* [Texto de lectura]:
Cuando lo único que
queda es el relato objetivo de los hechos, lo que hacemos es poner al
descubierto de manera estentórea el fracaso indiscutible de la verdad. Si lo
único que sabemos decir es lo que ha pasado, nunca sabremos qué es lo que
verdaderamente ha pasado. Parece un mero juego de palabras, pero pretende ser
algo más. Se trata de hacerte ver que, cuando acudimos a la mera enumeración de
lo que ha pasado para explicar un suceso, es porque no estamos seguros de estar
contando la verdad. Lo pensaba anteayer, al leer las primeras noticias acerca
de la muerte de la senadora Rita Barberá, notas escuetas en las que se relataba
sucintamente lo sucedido, noticias en las que todavía nadie se atrevía a hacer
valoraciones, solo la tenebrosa objetividad. Y esa tenebrosa objetividad es la
que dispara todas las teorías conspiranoicas, que se cierran a medida que la
oscura objetividad se va llenando de detalles subjetivos, valoraciones,
impresiones, gestos. Cuando eso que nos pasa deja de ser objetivo y se integra
en la subjetividad de la noticia, entonces se hace más creíble, más luminoso,
más cierto, aunque pueda estar sesgado.

* [Descripción del ejercicio]: Prosigue el texto de arriba sobre la objetividad y la verdad en las noticias, empezando después de su última oración.

* [Material proporcionado]:

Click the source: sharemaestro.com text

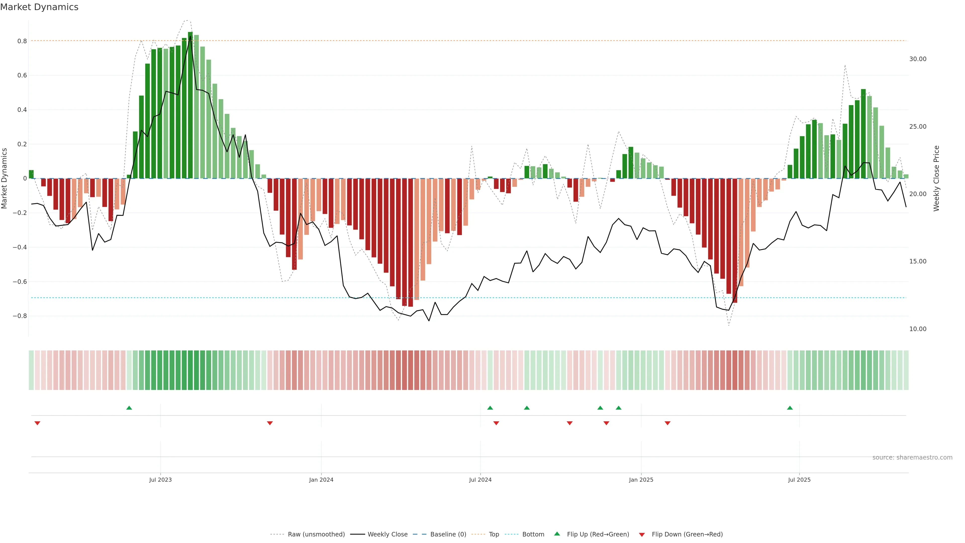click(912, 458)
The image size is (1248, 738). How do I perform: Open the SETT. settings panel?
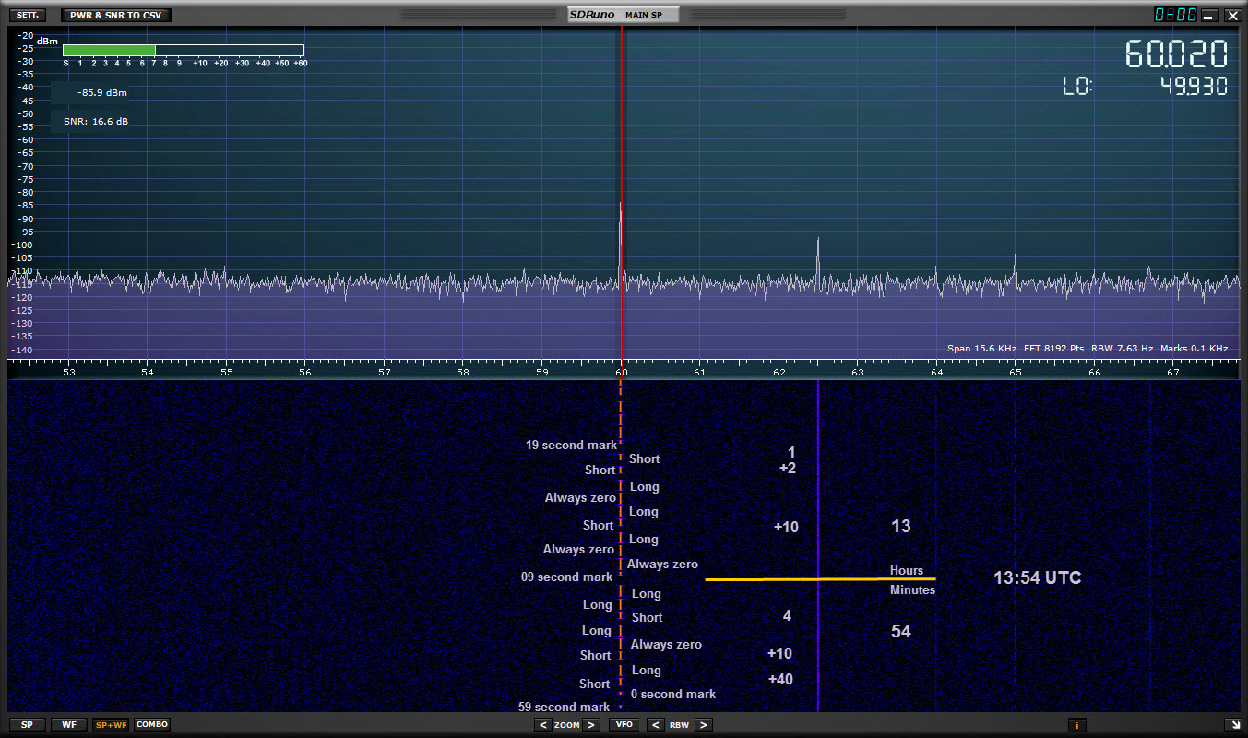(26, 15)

* * *

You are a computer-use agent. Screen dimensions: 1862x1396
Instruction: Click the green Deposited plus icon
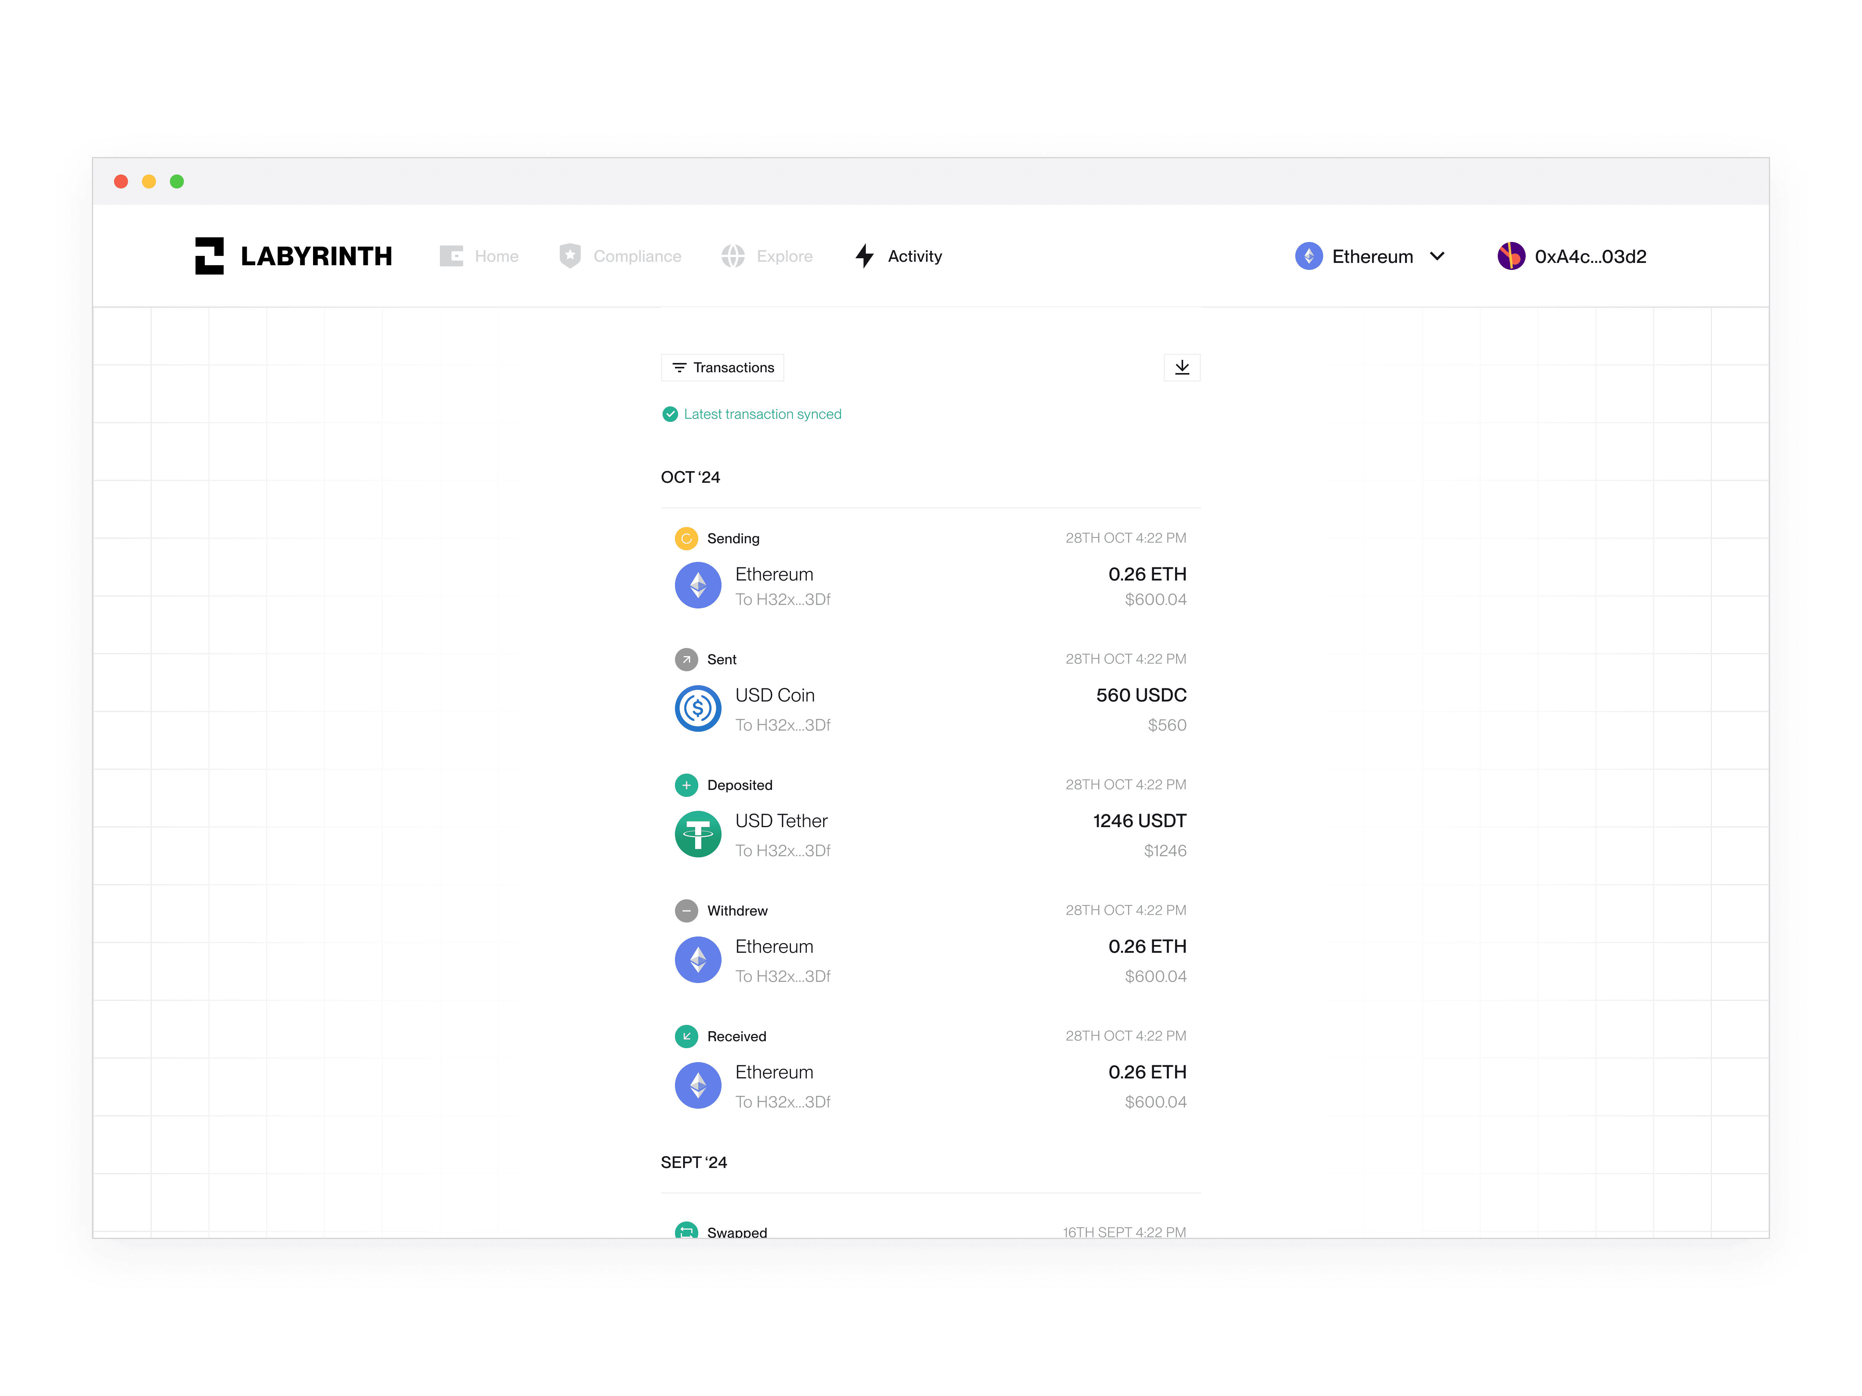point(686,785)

* * *

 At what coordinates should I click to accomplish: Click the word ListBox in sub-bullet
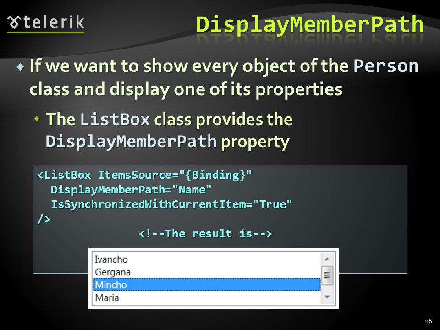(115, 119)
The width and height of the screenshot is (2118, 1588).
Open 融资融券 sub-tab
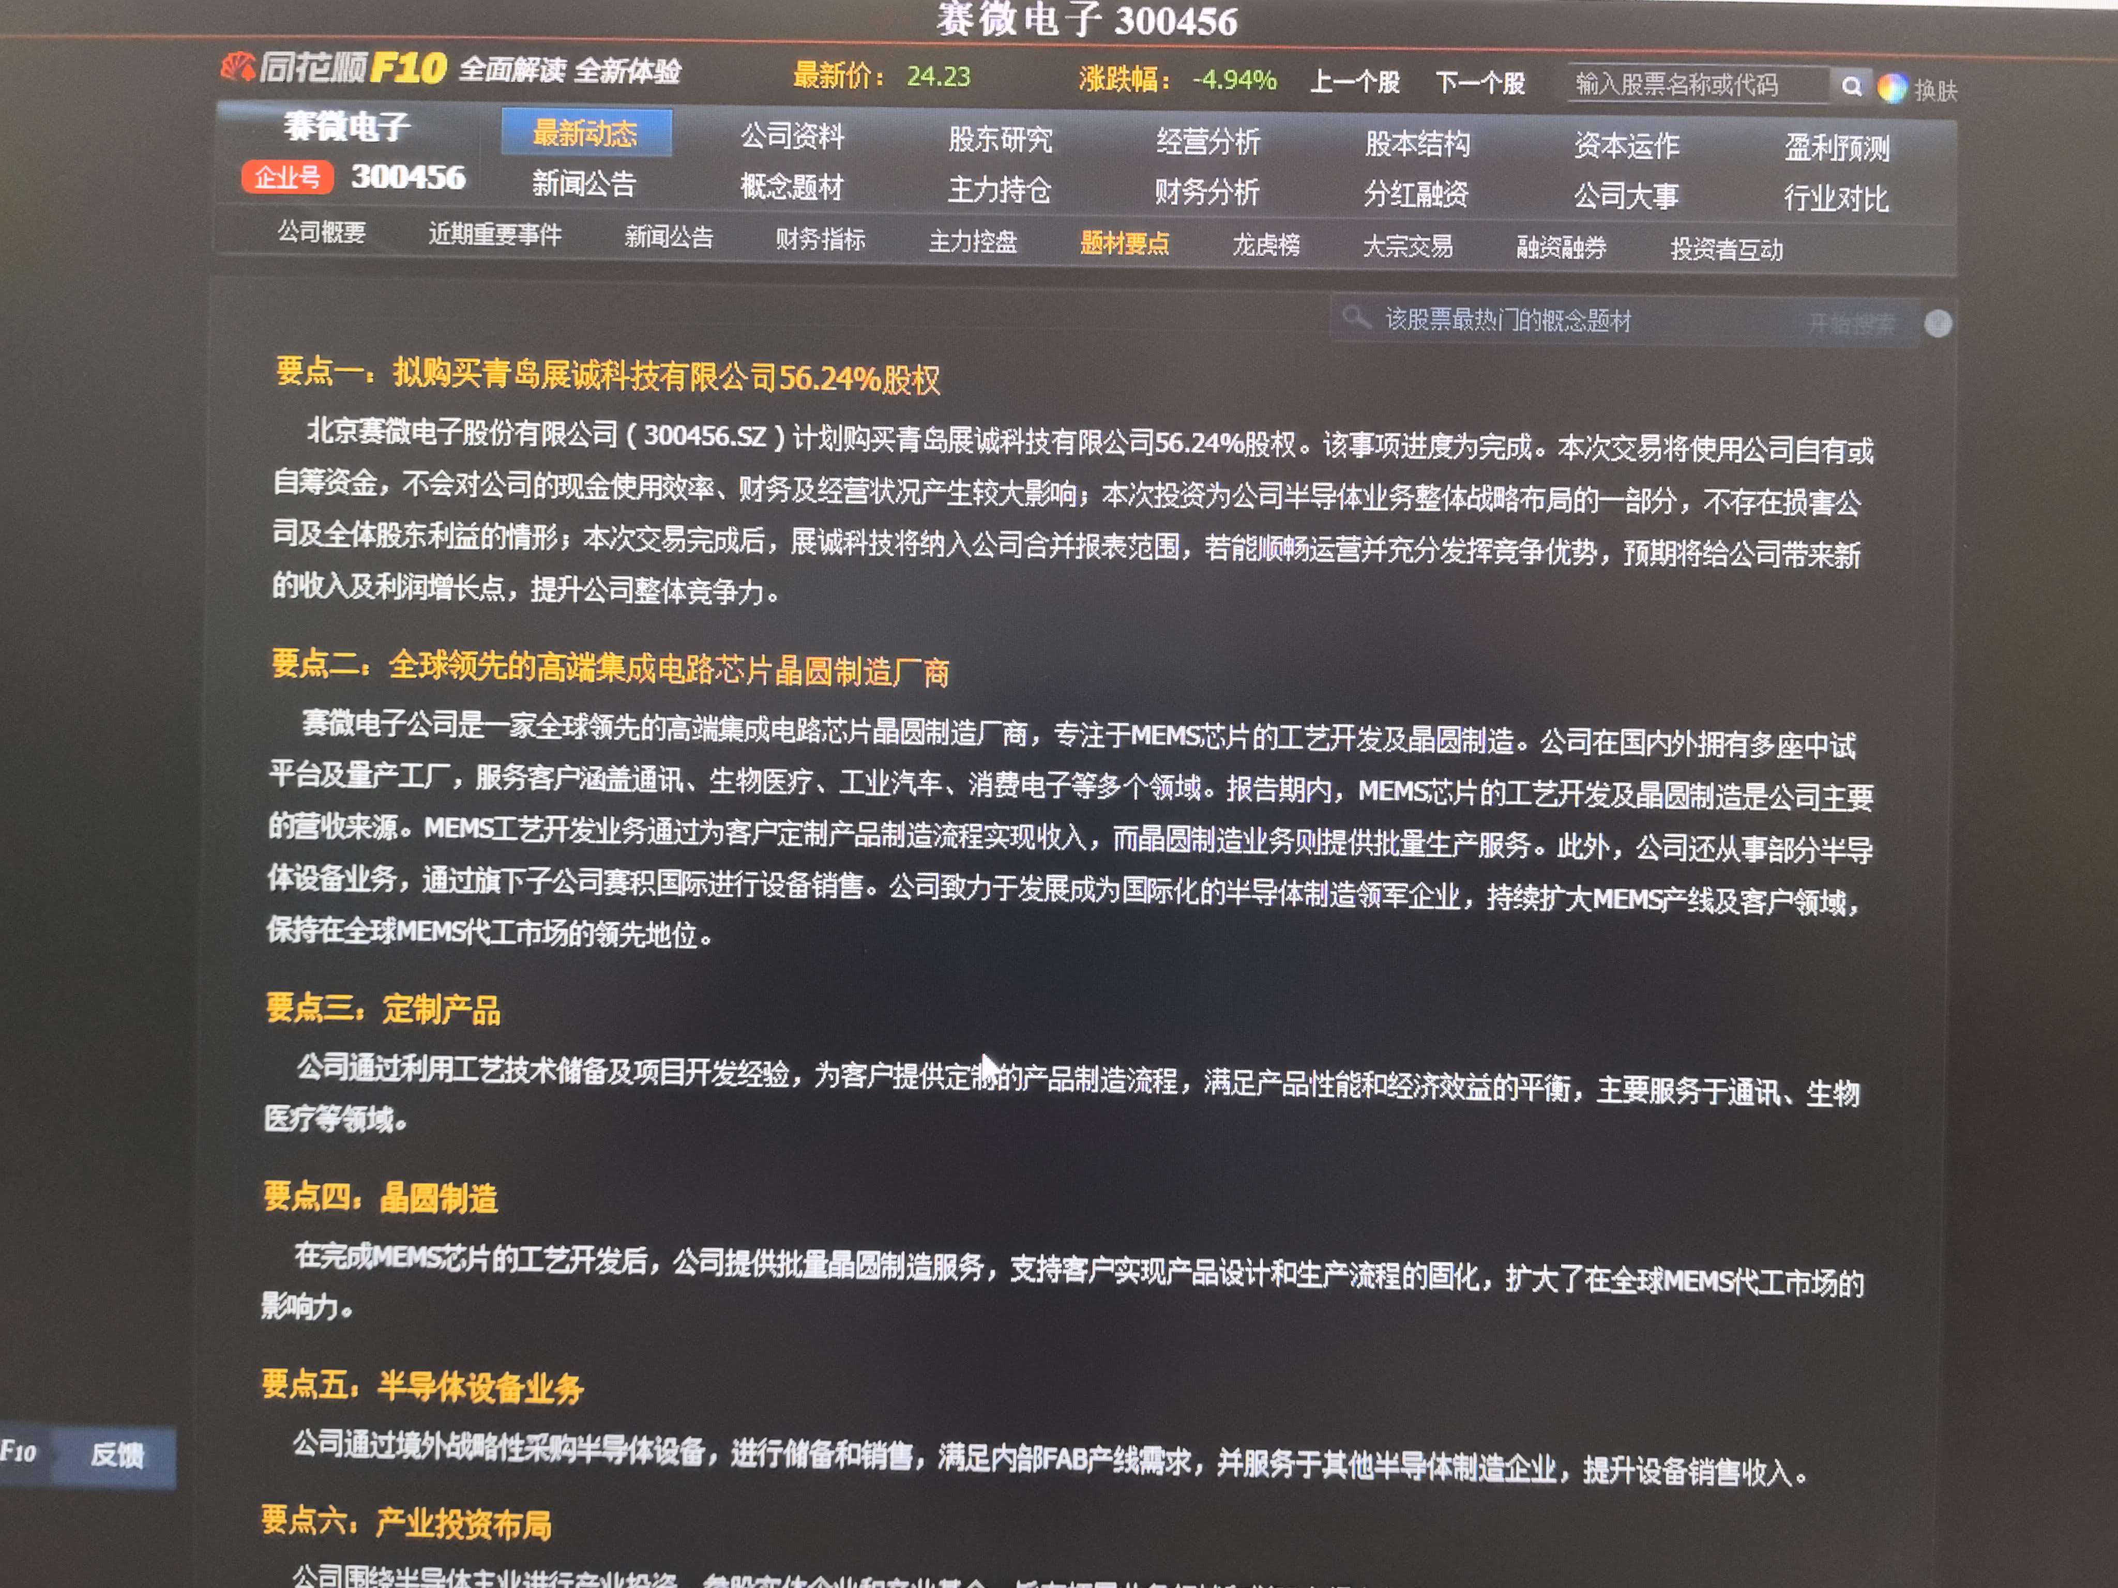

* [Respuesta]:
No me hagas un relato objetivo de las cosas que suceden.
Píntamelo de ilusiones, de deseos, de frustraciones si quieres, pero no me lo
des sin más como una lista de la compra, como un menú de un programa
informático, como un índice de un manual de antropología. Lo humano es la
interpretación.
Hay veces en la vida que sabemos que hemos hecho mal las
cosas, que no hemos ido por el camino correcto, porque hemos hecho daño a otras
personas, porque hemos sido egoístas, porque hemos actuado de manera
irresponsable. Pero es extraño tener que decidir cuál es el camino correcto o
pretender hacerlo con una relación objetiva de razones. Cada vez me convenzo
más de la necesidad de abordar la vida con la humildad subjetiva del que sabe
que no existe una verdad que se pueda describir, ni siquiera en una noticia
breve sobre la muerte de una persona, si me apuras, mucho menos en un caso como
este. Sea la persona que sea, sea la circunstancia que sea.
Me dirás que vivo en un mundo de ponis, que me instalo en el
arcoíris de la infancia para no afrontar la dura, la cruda, la perversa
realidad, pero es que no hay más mundo que este y yo prefiero entender que está
lleno de magia, de ilusiones subjetivas que alteran, que dan color a la
objetividad más tenebrosa. Por eso es tan importante el brillo del mago, el
polvo de estrellas en la manga del ilusionista, la varita mágica, la chistera.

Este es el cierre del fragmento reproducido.